Выбрать главу

Allez

Когда вернусь в Нью-Йорк, начну рано вставать по утрам. Приглашу брата навестить меня. Мы будем сидеть в парке в толстых пальто. Мы будем наблюдать, как плывут облака. Иногда я представляю себе, что каждое облако несет груз того, чему суждено случиться.

Вода в ванне остывает. Я вижу в ней свое отражение. Мои глаза поднимаются к окну, затем сквозь него. Я нахожу взглядом реку и следую за ее изгибом. Французы отняли Квебек-сити у его древнего народа, когда Шекспиру было столько, сколько мне сейчас. Из окна моей комнаты видна река Святого Лаврентия. Течение несет льдины. Женщины Квебека когда-то ловили рыбу, забрасывая жесткие побеги кукурузы с деревянных настилов по берегу реки. Я вижу их белое дыхание и серые зубы – они раскидывают сверкающую рыбу по бочкам. Их передники намокли. Мороз припорошил жирную коричневую землю. Она тверда как камень. Руки женщин потрескались от холода. Они смеются и машут детям в лодчонках на реке. Облака плывут в рыбьих глазах.

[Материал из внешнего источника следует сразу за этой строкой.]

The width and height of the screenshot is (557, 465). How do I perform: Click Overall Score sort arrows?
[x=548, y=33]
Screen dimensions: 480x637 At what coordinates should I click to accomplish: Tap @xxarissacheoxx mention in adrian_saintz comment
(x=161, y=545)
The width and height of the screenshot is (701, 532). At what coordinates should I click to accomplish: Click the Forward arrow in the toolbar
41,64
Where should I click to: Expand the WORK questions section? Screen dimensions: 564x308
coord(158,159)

Мне нравится моя комната в Chateau. Из окна видно реку, но прямо под окнами – парк. Деревья в парке раздеты зимой и дочерна пропитаны дождем. Ранние поселенцы семнадцатого века не идут у меня из головы. Запах мокрой кожи. Глупые лошади не слушаются приказаний. Плачущие дети. Сырое дерево. Везде лед, режет по живому. Замерзшая земля не принимает усопших. И ничего не растет. В лесу то здесь, то там мороженые ягоды, как глаза. Люди болеют от незнакомой еды.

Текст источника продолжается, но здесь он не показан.